SOURCE TEXT>

Single by 5 Seconds of Summer

from the album Calm and the soundtrack of 13 Reasons Why: Season 3
- Released: 21 August 2019
- Recorded: 2019
- Genre: Industrial; grunge; rock;
- Length: 3:25
- Label: Interscope
- Songwriters: Ali Tamposi; Ashton Irwin; Luke Hemmings; Andrew Watt; Bernard Sumner; Carl Sturken; Evan Rogers; Peter Hook; Gillian Gilbert; Ryan Tedder; Stephen Morris;
- Producers: Andrew Watt; Louis Bell;

5 Seconds of Summer singles chronology
| "Easier" (2019) | "Teeth" (2019) | "No Shame" (2020) |

Music video
- "Teeth" on YouTube

= Teeth (5 Seconds of Summer song) =

"Teeth" is a song by Australian pop rock band 5 Seconds of Summer, released on 21 August 2019 as the second single from the band's fourth studio album Calm. It also appears on the third season soundtrack of the Netflix series 13 Reasons Why. Written by band members Luke Hemmings and Ashton Irwin with Ali Tamposi, and produced by Andrew Watt and Louis Bell, the track features guitar from Tom Morello of Rage Against the Machine, and its music video was released the same day. The track's instrumental samples "So What", an unreleased song by late American rapper Juice Wrld and also produced by Bell and Watt, which was recorded in 2018 during the sessions for Wrld on Drugs, Juice Wrld's collaborative mixtape with American rapper Future.

Similarly to the band's previous single "Easier", an alternate "Live from the Vault" version of the song was released. "Teeth – Live from the Vault" was released on 30 October 2019 and was accompanied by a video directed by Thibaut Duverneix.

STATED TASK 1> Can you extract, word for word, everything in the article on "Teeth" from "Similarly to the" down to "by Thibaut Duverneix."?
STATED TASK 2>
Answer these questions from the article on "Teeth":
(a) Which record label put out the single?
(b) Which guitarist plays on the track, and what band is he from?
(c) On what date was the "Live from the Vault" version released?
STATED TASK 3> Could you rewrite the paragraph of the article on "Teeth" that begins "Similarly to the band's previous single" in shorter form?

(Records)

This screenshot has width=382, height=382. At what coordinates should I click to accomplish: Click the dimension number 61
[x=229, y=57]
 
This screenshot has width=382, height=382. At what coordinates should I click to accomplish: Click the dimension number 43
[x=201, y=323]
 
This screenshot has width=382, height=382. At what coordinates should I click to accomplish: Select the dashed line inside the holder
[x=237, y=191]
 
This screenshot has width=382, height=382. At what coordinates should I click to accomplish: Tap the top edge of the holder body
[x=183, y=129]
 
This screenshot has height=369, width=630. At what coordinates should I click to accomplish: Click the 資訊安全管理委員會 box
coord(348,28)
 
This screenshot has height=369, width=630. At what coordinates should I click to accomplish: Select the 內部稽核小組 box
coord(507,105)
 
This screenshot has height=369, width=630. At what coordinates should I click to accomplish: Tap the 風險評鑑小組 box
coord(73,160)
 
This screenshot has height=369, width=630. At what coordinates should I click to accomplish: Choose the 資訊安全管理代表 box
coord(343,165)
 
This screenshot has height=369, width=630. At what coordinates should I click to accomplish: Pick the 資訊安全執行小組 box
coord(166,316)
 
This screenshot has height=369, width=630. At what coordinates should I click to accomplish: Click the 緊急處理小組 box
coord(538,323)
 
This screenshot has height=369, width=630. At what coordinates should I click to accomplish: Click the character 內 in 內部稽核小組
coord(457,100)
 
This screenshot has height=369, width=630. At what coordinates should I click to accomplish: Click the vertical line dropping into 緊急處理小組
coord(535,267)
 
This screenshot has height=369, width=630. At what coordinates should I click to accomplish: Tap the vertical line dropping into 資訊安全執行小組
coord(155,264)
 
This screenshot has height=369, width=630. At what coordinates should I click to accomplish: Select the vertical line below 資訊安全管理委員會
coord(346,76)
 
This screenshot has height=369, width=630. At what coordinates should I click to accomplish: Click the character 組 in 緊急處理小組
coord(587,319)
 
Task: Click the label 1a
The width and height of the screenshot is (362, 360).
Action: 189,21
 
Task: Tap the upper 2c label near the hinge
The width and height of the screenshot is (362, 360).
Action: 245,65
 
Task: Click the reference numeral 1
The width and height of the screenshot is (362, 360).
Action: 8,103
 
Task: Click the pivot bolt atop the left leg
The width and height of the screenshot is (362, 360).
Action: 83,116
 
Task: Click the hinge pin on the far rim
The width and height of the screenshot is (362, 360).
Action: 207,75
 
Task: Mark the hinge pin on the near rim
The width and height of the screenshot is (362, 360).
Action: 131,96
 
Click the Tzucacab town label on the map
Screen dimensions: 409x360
* * *
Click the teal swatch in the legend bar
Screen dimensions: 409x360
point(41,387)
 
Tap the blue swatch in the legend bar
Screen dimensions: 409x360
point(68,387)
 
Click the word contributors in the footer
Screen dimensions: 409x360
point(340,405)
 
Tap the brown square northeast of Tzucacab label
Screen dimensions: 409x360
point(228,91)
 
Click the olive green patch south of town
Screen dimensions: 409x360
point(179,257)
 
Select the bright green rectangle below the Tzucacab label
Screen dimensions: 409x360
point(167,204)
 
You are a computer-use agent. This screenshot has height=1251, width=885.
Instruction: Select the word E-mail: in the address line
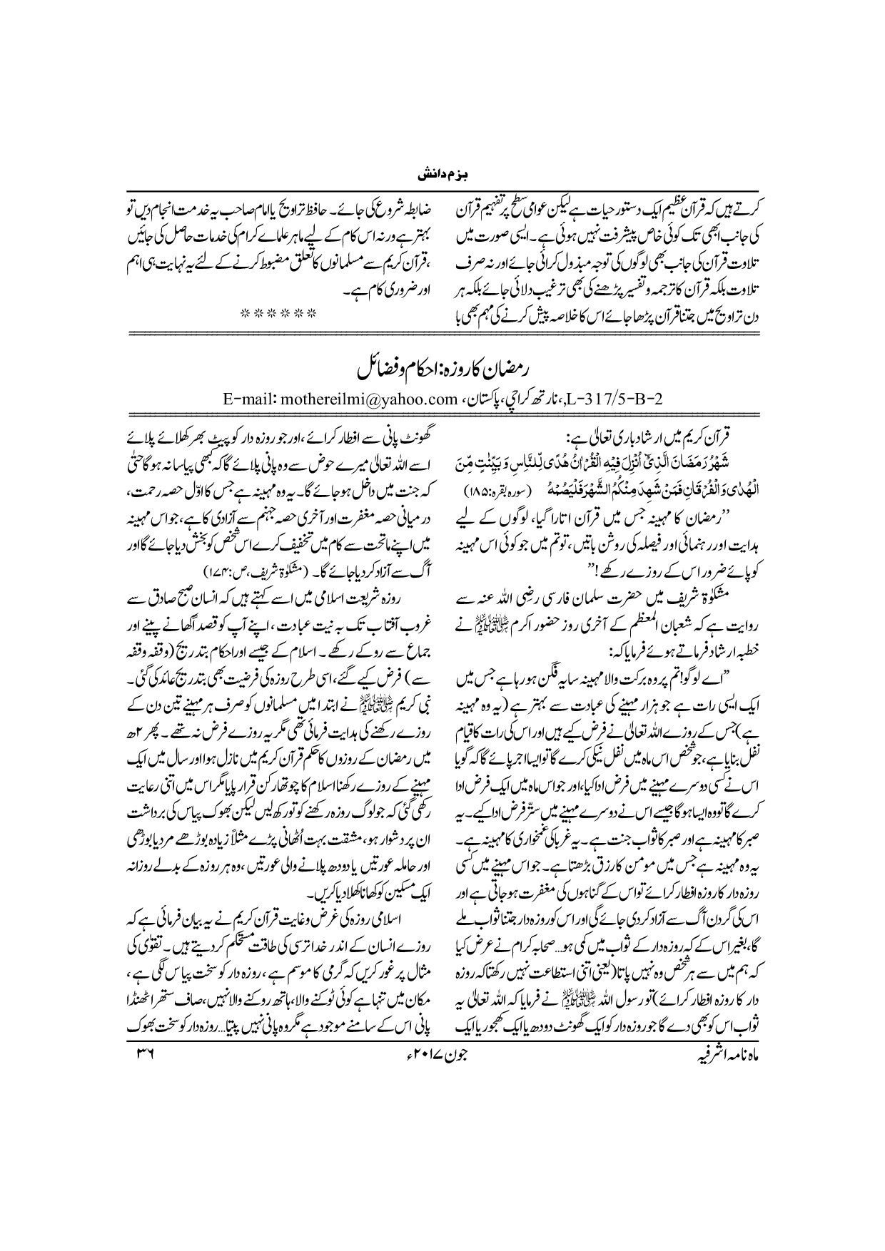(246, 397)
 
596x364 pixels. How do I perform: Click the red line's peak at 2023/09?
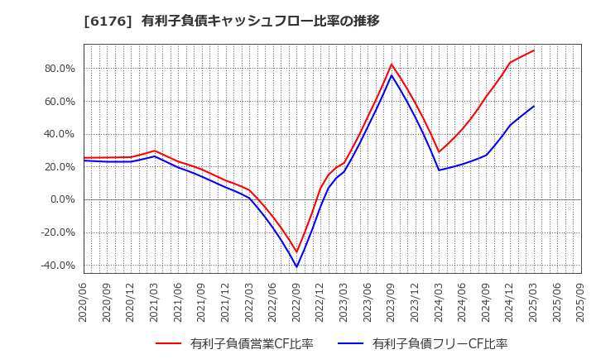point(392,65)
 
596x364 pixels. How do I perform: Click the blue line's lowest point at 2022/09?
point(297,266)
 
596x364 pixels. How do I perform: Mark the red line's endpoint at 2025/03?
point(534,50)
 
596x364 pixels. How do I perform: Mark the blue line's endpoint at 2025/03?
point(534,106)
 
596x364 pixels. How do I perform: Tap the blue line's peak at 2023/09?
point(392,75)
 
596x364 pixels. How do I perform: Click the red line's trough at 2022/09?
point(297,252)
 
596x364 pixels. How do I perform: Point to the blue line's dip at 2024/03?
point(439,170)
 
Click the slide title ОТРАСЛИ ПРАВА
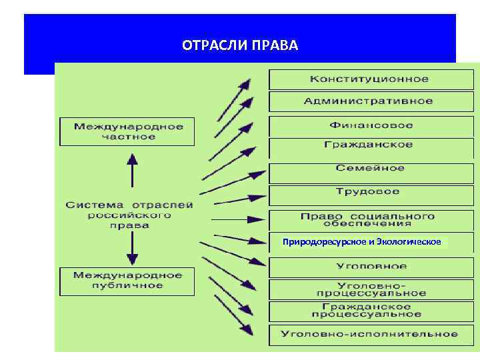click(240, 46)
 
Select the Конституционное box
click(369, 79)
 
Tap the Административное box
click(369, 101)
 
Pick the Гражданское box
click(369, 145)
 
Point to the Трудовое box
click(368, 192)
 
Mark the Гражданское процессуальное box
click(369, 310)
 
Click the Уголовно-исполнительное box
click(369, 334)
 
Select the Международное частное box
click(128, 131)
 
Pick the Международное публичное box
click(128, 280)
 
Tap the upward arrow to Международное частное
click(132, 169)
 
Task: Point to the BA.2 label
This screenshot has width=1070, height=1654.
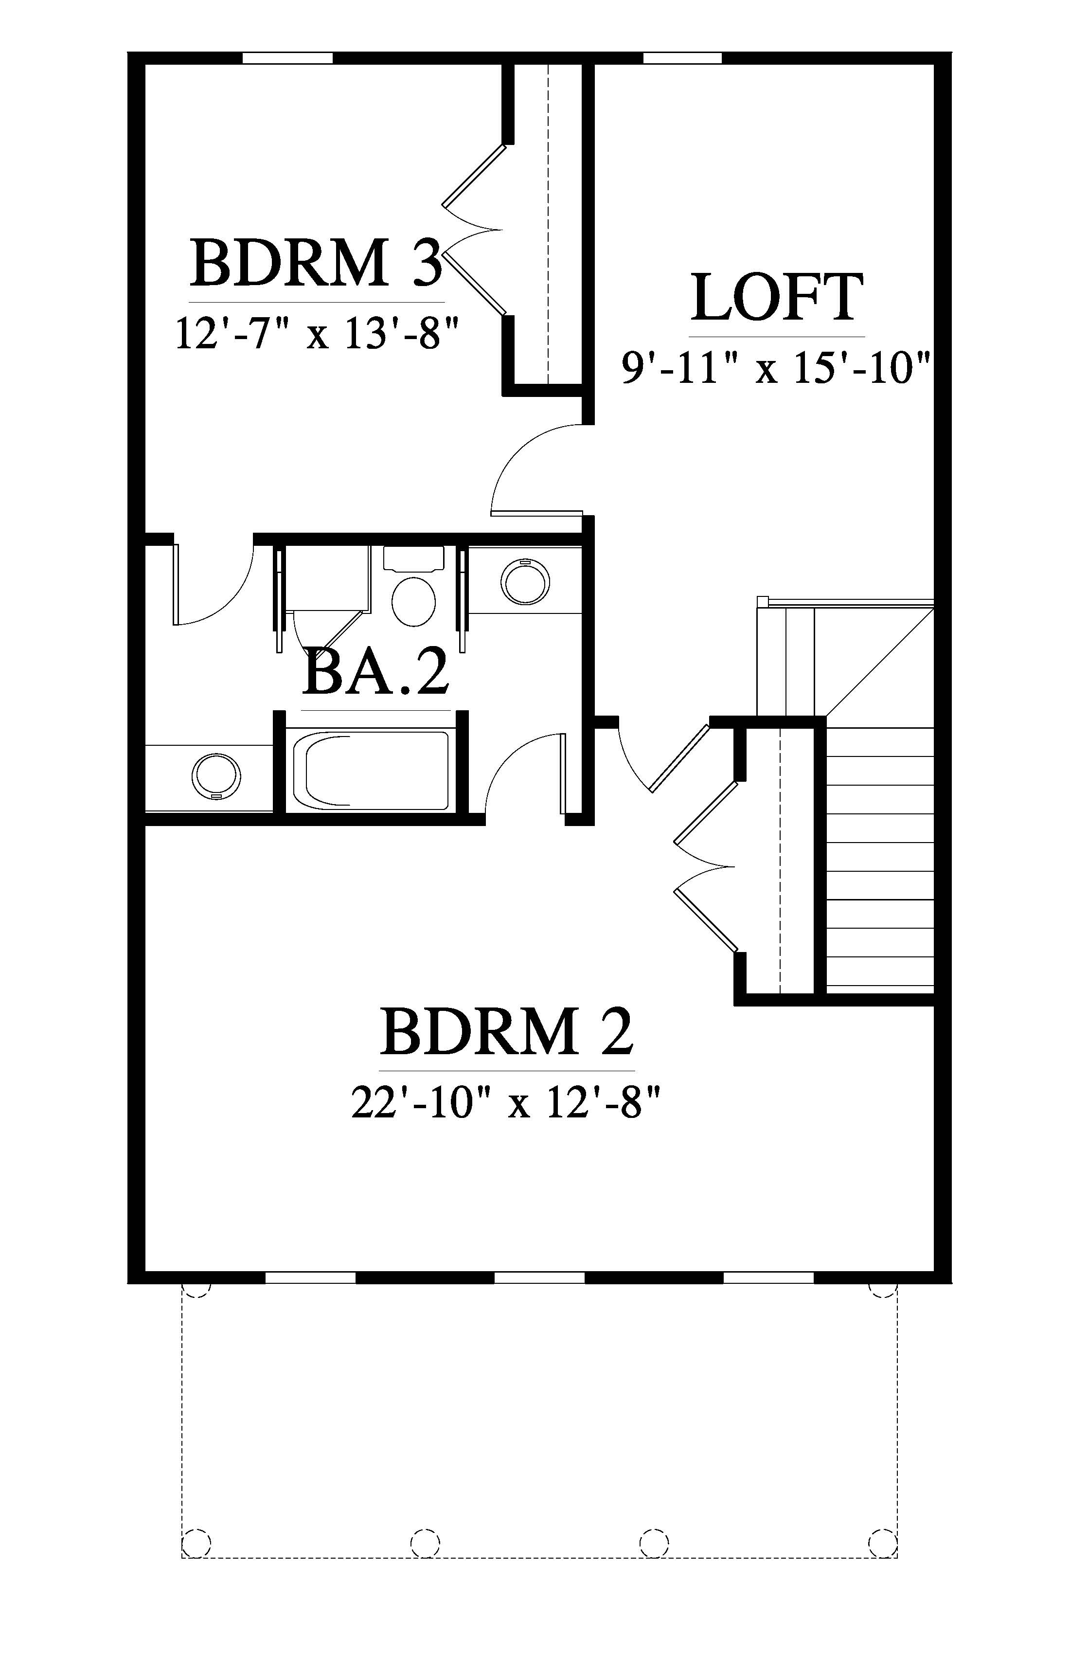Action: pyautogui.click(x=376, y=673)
--
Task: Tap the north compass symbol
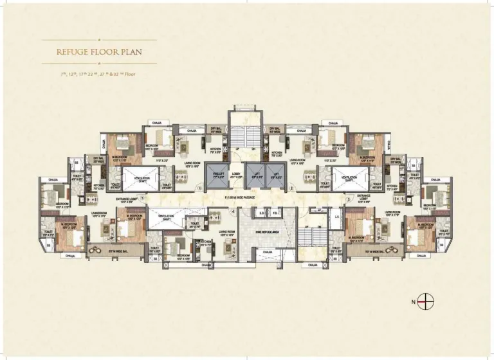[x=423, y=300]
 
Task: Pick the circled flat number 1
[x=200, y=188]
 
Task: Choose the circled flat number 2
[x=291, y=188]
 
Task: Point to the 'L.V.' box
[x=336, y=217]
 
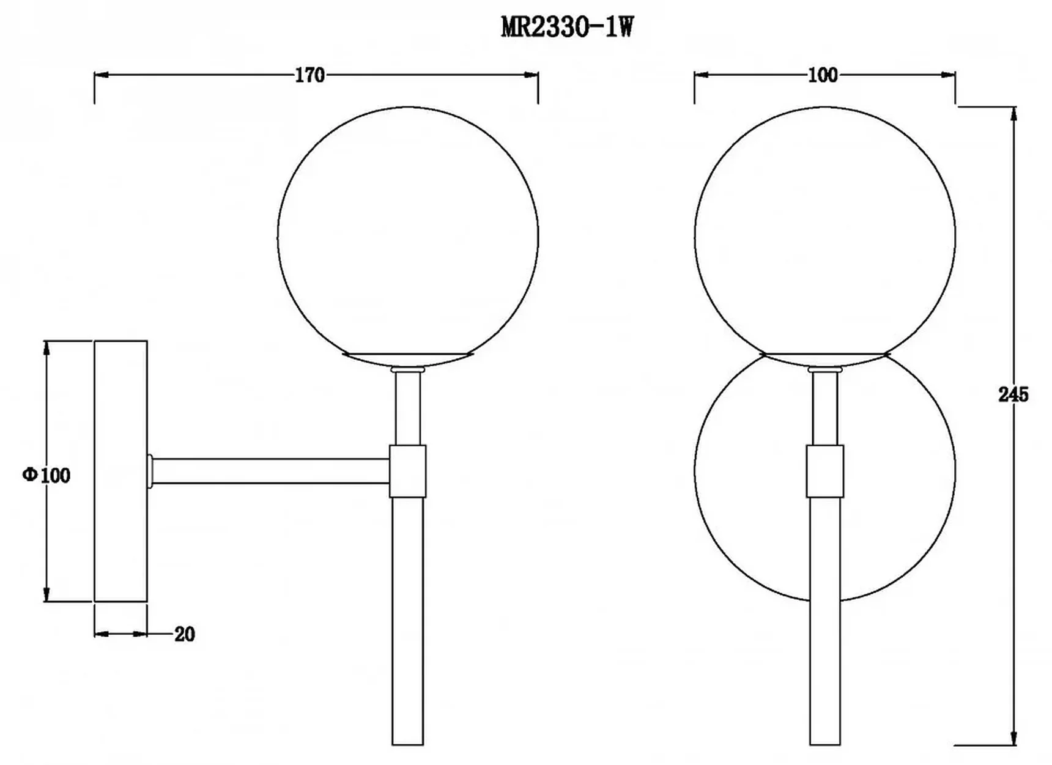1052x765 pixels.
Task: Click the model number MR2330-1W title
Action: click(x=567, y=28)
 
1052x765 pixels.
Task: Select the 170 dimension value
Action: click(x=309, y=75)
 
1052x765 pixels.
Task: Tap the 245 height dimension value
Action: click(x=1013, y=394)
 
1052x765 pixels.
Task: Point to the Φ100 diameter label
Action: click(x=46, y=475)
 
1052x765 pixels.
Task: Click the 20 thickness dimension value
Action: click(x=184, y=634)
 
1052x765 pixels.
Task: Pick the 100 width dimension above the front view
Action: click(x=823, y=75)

EXERCISE ANSWER 1>
Similarly to the band's previous single "Easier", an alternate "Live from the Vault" version of the song was released. "Teeth – Live from the Vault" was released on 30 October 2019 and was accompanied by a video directed by Thibaut Duverneix.

EXERCISE ANSWER 2>
(a) Interscope
(b) Tom Morello, of Rage Against the Machine
(c) 30 October 2019

EXERCISE ANSWER 3> As with "Easier," the band released an alternate "Live from the Vault" version of "Teeth." It came out on 30 October 2019 with a video directed by Thibaut Duverneix.